(Collected data)
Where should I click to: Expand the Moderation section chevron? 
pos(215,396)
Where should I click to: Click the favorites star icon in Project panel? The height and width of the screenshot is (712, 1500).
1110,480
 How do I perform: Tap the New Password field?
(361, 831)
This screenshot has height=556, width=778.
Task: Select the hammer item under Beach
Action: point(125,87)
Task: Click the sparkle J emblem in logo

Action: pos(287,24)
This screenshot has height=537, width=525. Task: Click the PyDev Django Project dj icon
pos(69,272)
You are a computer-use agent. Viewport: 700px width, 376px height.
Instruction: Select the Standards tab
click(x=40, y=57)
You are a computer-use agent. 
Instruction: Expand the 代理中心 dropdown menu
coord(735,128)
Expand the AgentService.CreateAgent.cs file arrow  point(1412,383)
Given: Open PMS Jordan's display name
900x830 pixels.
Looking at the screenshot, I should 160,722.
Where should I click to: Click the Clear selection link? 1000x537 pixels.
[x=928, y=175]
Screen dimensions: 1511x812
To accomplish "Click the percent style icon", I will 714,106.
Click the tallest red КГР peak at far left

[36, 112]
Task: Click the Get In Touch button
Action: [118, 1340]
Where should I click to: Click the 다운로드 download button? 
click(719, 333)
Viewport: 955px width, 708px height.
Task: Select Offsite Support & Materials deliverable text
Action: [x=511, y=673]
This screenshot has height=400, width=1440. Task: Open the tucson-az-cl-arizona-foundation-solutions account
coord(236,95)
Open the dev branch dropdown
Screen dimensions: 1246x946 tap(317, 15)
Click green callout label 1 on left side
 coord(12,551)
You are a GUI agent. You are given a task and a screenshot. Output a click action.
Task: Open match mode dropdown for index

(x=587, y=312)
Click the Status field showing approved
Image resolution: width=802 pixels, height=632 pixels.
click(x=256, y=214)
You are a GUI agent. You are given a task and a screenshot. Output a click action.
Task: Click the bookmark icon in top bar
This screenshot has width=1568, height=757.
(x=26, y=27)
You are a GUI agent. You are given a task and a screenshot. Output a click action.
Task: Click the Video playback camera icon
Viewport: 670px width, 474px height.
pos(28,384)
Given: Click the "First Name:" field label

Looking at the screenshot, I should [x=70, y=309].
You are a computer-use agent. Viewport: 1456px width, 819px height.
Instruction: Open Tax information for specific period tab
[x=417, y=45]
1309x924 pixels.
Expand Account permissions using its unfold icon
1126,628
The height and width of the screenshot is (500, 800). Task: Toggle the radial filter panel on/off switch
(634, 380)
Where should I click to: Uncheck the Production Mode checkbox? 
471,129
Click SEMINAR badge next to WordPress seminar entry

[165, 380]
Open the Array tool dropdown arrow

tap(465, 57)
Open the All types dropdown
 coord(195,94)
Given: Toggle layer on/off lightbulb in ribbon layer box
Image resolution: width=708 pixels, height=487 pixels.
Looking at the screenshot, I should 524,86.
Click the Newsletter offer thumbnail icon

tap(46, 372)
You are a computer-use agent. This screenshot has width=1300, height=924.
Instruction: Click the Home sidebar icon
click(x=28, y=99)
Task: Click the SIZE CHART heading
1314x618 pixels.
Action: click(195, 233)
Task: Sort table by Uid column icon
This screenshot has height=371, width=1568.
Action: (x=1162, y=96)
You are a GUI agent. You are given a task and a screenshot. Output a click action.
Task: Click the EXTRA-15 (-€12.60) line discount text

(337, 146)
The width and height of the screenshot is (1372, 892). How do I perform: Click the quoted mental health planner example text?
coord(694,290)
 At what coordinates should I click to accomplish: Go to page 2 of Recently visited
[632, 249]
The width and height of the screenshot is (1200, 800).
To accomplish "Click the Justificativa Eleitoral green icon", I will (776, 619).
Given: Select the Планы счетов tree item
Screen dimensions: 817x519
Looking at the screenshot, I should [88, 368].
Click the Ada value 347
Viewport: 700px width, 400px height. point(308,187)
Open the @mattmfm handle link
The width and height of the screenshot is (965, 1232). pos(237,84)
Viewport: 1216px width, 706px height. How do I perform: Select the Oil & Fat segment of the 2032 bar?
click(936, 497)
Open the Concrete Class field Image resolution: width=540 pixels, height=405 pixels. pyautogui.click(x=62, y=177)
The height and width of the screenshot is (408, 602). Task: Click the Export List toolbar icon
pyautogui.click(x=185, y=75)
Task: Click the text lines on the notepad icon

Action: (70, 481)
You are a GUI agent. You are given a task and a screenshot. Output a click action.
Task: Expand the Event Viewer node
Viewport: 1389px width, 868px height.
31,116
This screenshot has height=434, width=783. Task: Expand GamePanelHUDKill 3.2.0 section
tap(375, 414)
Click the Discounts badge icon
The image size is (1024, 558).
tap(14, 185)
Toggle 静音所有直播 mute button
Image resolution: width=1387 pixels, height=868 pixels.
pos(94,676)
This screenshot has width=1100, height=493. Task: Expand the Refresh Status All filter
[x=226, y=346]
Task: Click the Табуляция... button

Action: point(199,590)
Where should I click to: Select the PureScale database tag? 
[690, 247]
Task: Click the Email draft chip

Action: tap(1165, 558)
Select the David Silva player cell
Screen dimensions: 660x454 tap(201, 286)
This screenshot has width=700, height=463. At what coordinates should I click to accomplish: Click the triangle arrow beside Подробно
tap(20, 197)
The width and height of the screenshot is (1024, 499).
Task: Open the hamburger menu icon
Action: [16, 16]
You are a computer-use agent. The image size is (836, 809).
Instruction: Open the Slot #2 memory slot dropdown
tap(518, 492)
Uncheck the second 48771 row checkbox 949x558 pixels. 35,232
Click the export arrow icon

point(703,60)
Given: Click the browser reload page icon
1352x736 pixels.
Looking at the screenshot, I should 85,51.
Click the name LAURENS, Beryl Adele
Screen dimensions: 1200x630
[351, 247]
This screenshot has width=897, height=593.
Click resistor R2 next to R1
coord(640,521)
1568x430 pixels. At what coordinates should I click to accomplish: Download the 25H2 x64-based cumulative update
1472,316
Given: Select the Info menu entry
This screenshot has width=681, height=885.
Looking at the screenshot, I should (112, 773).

• [Required work] The entries above must be returned in full, exactly as shown.

• [Result]
Where should I click to: Expand the Moderation section chevron? 
pos(215,396)
Where should I click to: Click the favorites star icon in Project panel? The height and width of the screenshot is (712, 1500).
1110,480
 How do I perform: Tap the New Password field?
(361, 831)
This screenshot has height=556, width=778.
Task: Select the hammer item under Beach
Action: point(125,87)
Task: Click the sparkle J emblem in logo

Action: pos(287,24)
This screenshot has height=537, width=525. Task: Click the PyDev Django Project dj icon
pos(69,272)
You are a computer-use agent. Viewport: 700px width, 376px height.
Instruction: Select the Standards tab
click(x=40, y=57)
You are a computer-use agent. 
Instruction: Expand the 代理中心 dropdown menu
coord(735,128)
Expand the AgentService.CreateAgent.cs file arrow  point(1412,383)
Given: Open PMS Jordan's display name
900x830 pixels.
Looking at the screenshot, I should 160,722.
Where should I click to: Click the Clear selection link? 1000x537 pixels.
[x=928, y=175]
Screen dimensions: 1511x812
To accomplish "Click the percent style icon", I will 714,106.
Click the tallest red КГР peak at far left

[36, 112]
Task: Click the Get In Touch button
Action: [118, 1340]
Where should I click to: Click the 다운로드 download button? 
click(719, 333)
Viewport: 955px width, 708px height.
Task: Select Offsite Support & Materials deliverable text
Action: [x=511, y=673]
This screenshot has height=400, width=1440. Task: Open the tucson-az-cl-arizona-foundation-solutions account
coord(236,95)
Open the dev branch dropdown
Screen dimensions: 1246x946 tap(317, 15)
Click green callout label 1 on left side
 coord(12,551)
You are a GUI agent. You are given a task and a screenshot. Output a click action.
Task: Open match mode dropdown for index

(x=587, y=312)
Click the Status field showing approved
Image resolution: width=802 pixels, height=632 pixels.
click(x=256, y=214)
You are a GUI agent. You are given a task and a screenshot. Output a click action.
Task: Click the bookmark icon in top bar
This screenshot has width=1568, height=757.
(x=26, y=27)
You are a GUI agent. You are given a task and a screenshot. Output a click action.
Task: Click the Video playback camera icon
Viewport: 670px width, 474px height.
pos(28,384)
Given: Click the "First Name:" field label

Looking at the screenshot, I should [x=70, y=309].
You are a computer-use agent. Viewport: 1456px width, 819px height.
Instruction: Open Tax information for specific period tab
[x=417, y=45]
1309x924 pixels.
Expand Account permissions using its unfold icon
1126,628
The height and width of the screenshot is (500, 800). Task: Toggle the radial filter panel on/off switch
(634, 380)
Where should I click to: Uncheck the Production Mode checkbox? 
471,129
Click SEMINAR badge next to WordPress seminar entry

[165, 380]
Open the Array tool dropdown arrow

tap(465, 57)
Open the All types dropdown
 coord(195,94)
Given: Toggle layer on/off lightbulb in ribbon layer box
Image resolution: width=708 pixels, height=487 pixels.
Looking at the screenshot, I should 524,86.
Click the Newsletter offer thumbnail icon

tap(46, 372)
You are a computer-use agent. This screenshot has width=1300, height=924.
Instruction: Click the Home sidebar icon
click(x=28, y=99)
Task: Click the SIZE CHART heading
1314x618 pixels.
Action: click(195, 233)
Task: Sort table by Uid column icon
This screenshot has height=371, width=1568.
Action: (x=1162, y=96)
You are a GUI agent. You are given a task and a screenshot. Output a click action.
Task: Click the EXTRA-15 (-€12.60) line discount text

(337, 146)
The width and height of the screenshot is (1372, 892). How do I perform: Click the quoted mental health planner example text?
coord(694,290)
 At what coordinates should I click to accomplish: Go to page 2 of Recently visited
[632, 249]
The width and height of the screenshot is (1200, 800).
To accomplish "Click the Justificativa Eleitoral green icon", I will (776, 619).
Given: Select the Планы счетов tree item
Screen dimensions: 817x519
Looking at the screenshot, I should [88, 368].
Click the Ada value 347
Viewport: 700px width, 400px height. point(308,187)
Open the @mattmfm handle link
The width and height of the screenshot is (965, 1232). pos(237,84)
Viewport: 1216px width, 706px height. How do I perform: Select the Oil & Fat segment of the 2032 bar?
click(936, 497)
Open the Concrete Class field Image resolution: width=540 pixels, height=405 pixels. pyautogui.click(x=62, y=177)
The height and width of the screenshot is (408, 602). Task: Click the Export List toolbar icon
pyautogui.click(x=185, y=75)
Task: Click the text lines on the notepad icon

Action: (70, 481)
You are a GUI agent. You are given a task and a screenshot. Output a click action.
Task: Expand the Event Viewer node
Viewport: 1389px width, 868px height.
31,116
This screenshot has height=434, width=783. Task: Expand GamePanelHUDKill 3.2.0 section
tap(375, 414)
Click the Discounts badge icon
The image size is (1024, 558).
tap(14, 185)
Toggle 静音所有直播 mute button
Image resolution: width=1387 pixels, height=868 pixels.
pos(94,676)
This screenshot has width=1100, height=493. Task: Expand the Refresh Status All filter
[x=226, y=346]
Task: Click the Табуляция... button

Action: point(199,590)
Where should I click to: Select the PureScale database tag? 
[690, 247]
Task: Click the Email draft chip

Action: tap(1165, 558)
Select the David Silva player cell
Screen dimensions: 660x454 tap(201, 286)
This screenshot has width=700, height=463. At what coordinates should I click to accomplish: Click the triangle arrow beside Подробно
tap(20, 197)
The width and height of the screenshot is (1024, 499).
Task: Open the hamburger menu icon
Action: [16, 16]
You are a computer-use agent. The image size is (836, 809).
Instruction: Open the Slot #2 memory slot dropdown
tap(518, 492)
Uncheck the second 48771 row checkbox 949x558 pixels. 35,232
Click the export arrow icon

point(703,60)
Given: Click the browser reload page icon
1352x736 pixels.
Looking at the screenshot, I should 85,51.
Click the name LAURENS, Beryl Adele
Screen dimensions: 1200x630
[351, 247]
This screenshot has width=897, height=593.
Click resistor R2 next to R1
coord(640,521)
1568x430 pixels. At what coordinates should I click to accomplish: Download the 25H2 x64-based cumulative update
1472,316
Given: Select the Info menu entry
This screenshot has width=681, height=885.
Looking at the screenshot, I should (112, 773).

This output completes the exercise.